Abstract

Objective and subjective quality of sleep and awakening as well as circadian rhythms in cortisol, temperature and well-being were investigated in 10 female hospitalized depressed patients diagnosed as major depressive disorders according to RDC criteria before (baseline), during (intervention) and after (recovery) treatment with biologically active or bright light (BL) and were compared with the findings in 10 normals. Polysomnographic evaluation demonstrated in depressed patients an increased sleep latency, decreased total sleep time, attenuated S4 and augmented REM sleep, as well as a shortened REM latency and a statistically significant increased average REM length as compared with normals. BL tended to shorten sleep onset, decrease number of awakenings, increase REM latency and significantly attenuated the average REM length. Subjective sleep quality tended to improve as did the subjective awakening quality after the recovery night.
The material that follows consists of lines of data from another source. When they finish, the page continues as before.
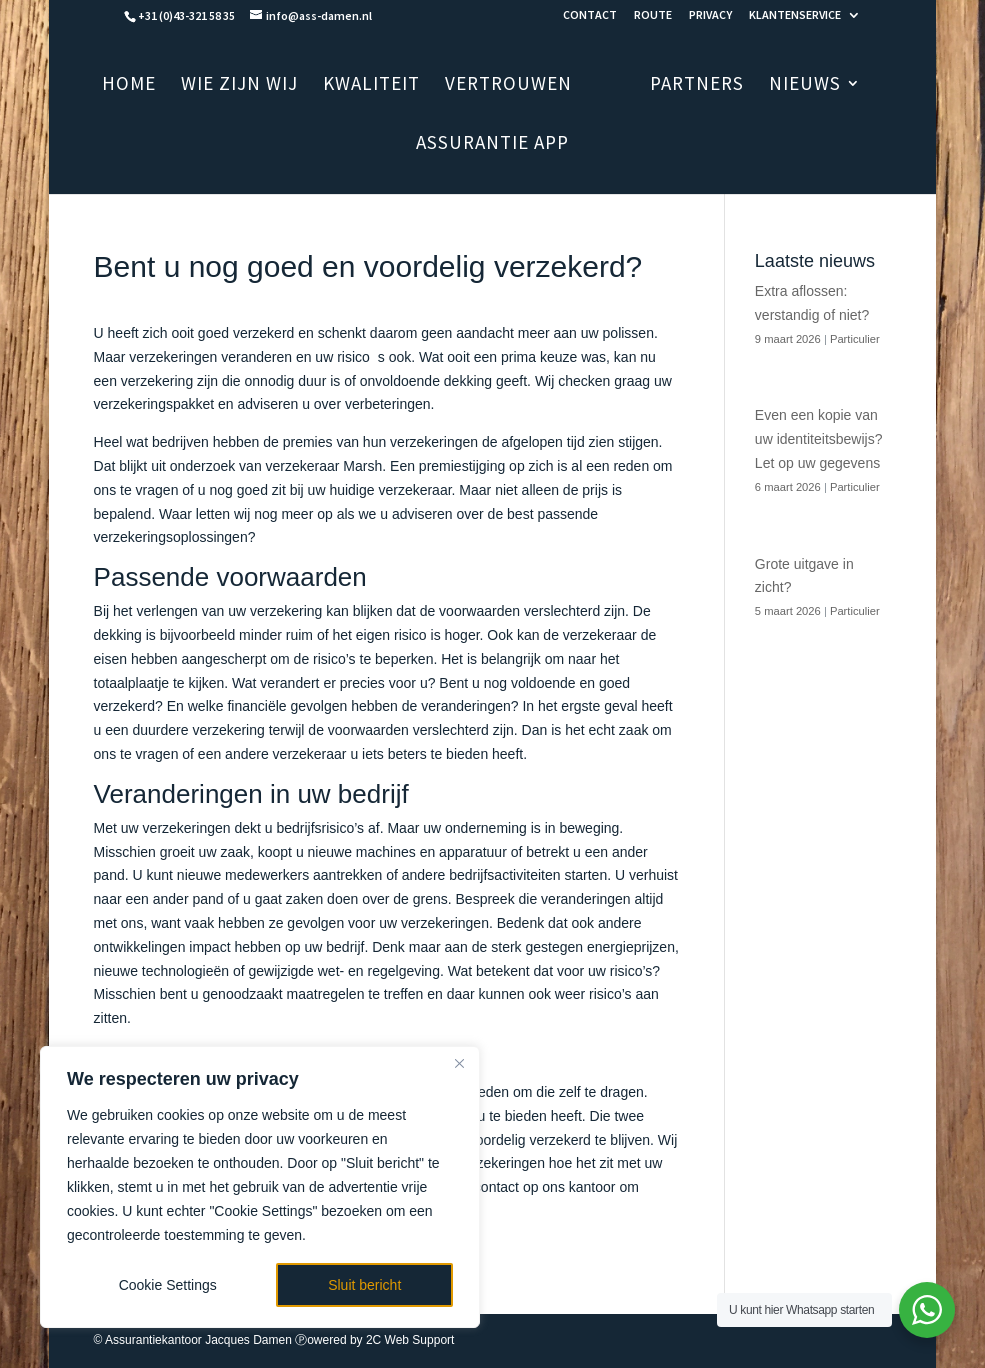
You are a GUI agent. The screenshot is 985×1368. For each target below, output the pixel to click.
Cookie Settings (168, 1285)
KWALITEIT (398, 85)
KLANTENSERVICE (795, 15)
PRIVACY (710, 15)
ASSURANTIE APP (492, 144)
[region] (260, 1187)
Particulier (855, 339)
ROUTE (653, 15)
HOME (156, 85)
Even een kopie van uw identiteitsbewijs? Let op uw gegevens (819, 439)
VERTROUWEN (535, 85)
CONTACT (590, 15)
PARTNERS (671, 85)
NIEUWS (779, 85)
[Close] (459, 1063)
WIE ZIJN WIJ (266, 85)
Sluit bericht (364, 1285)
There was, however, a statistically significant improvement of the objectively evaluated quality of awakening and early morning behavior characterized by an improved attention, reaction time and performance in the reaction time task, while concentration and psychomotor activity tended to improve as as well. BL effects were also seen in hormonal secretion patterns: circadian cortisol secretion maxima occurred earlier in depressed patients than in normals before and after BL treatment, while during BL intervention this difference disappeared. Circadian temperature rhythms did not exhibit any significant findings with the exception of an earlier occurring minimum in depressed patients than in normals after treatment. Finally, subjective well-being as rated by means of an analogue scale was significantly worse in depressed patients than normals before but not during and after light treatment. The findings are discussed.